Using new techniques powered by artificial intelligence (AI), the company will scan photos, videos and content on users’ profiles – including bios, captions, and comments – to estimate their age. By looking for clues such as mentions of birthday parties or school grades, Meta plans to deactivate accounts for those believed to be under 13.

However, given the known limitations of age assurance technologies, and the compliance concerns raised with Australia’s social media ban, many underage children remain active on social media platforms. What is unclear about these new “clues” is whether and how teens may be able to circumvent these new controls by ensuring their platform content gives the appearance of older, adult material.

Meta’s new process for reporting underage accounts is likely intended to address this concern.

Easier reporting of underage accounts will augment content scanning, providing another avenue to identify underage accounts. This will also use AI, alongside human reviewers. Meta says this will ensure reports are “addressed with more speed and reliability”.

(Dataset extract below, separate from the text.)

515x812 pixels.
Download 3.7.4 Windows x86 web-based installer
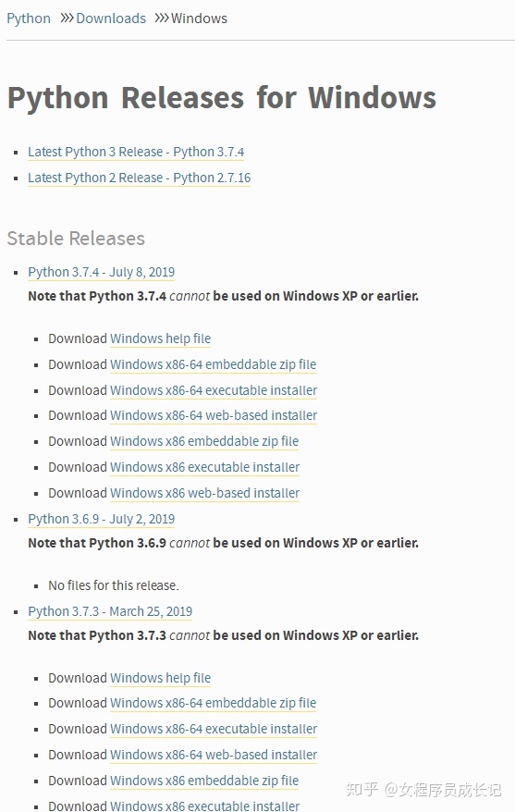pos(205,493)
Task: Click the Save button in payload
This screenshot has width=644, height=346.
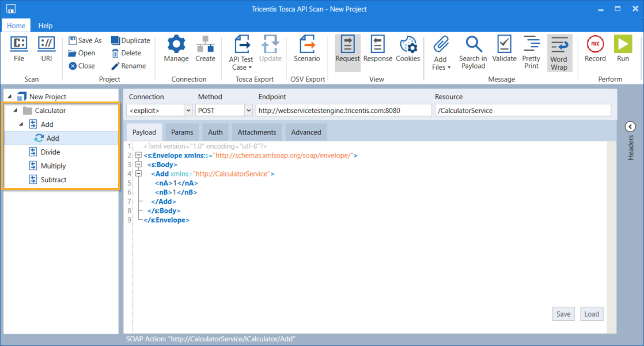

Meta explains that users who are reported to be underage, inaccurately, will be able to undergo age checks to retain their accounts.

A consolidated ‘Family Centre’

Meta’s new “Family Centre” will consolidate parental supervision tools for Facebook, Instagram, Horizon, and Messenger in one place.

Through the “Family Centre”, Meta will start sending parents notifications when their teens add new topics and interests across platforms – such as photography, sports, or beauty.

Meta says this will enable parents to “stay informed” and have “meaningful conversations” with their children about the general topics they follow.

However, under Australia’s social media restrictions, children under 16 are not allowed to hold social media accounts.

This means, in Australia, topic access will only be available to parents of teens aged 16 and 17 on Instagram and Facebook. But this access will not be automatic. Parents will need to send an invitation to their teens, asking to supervise their accounts, which teens must accept.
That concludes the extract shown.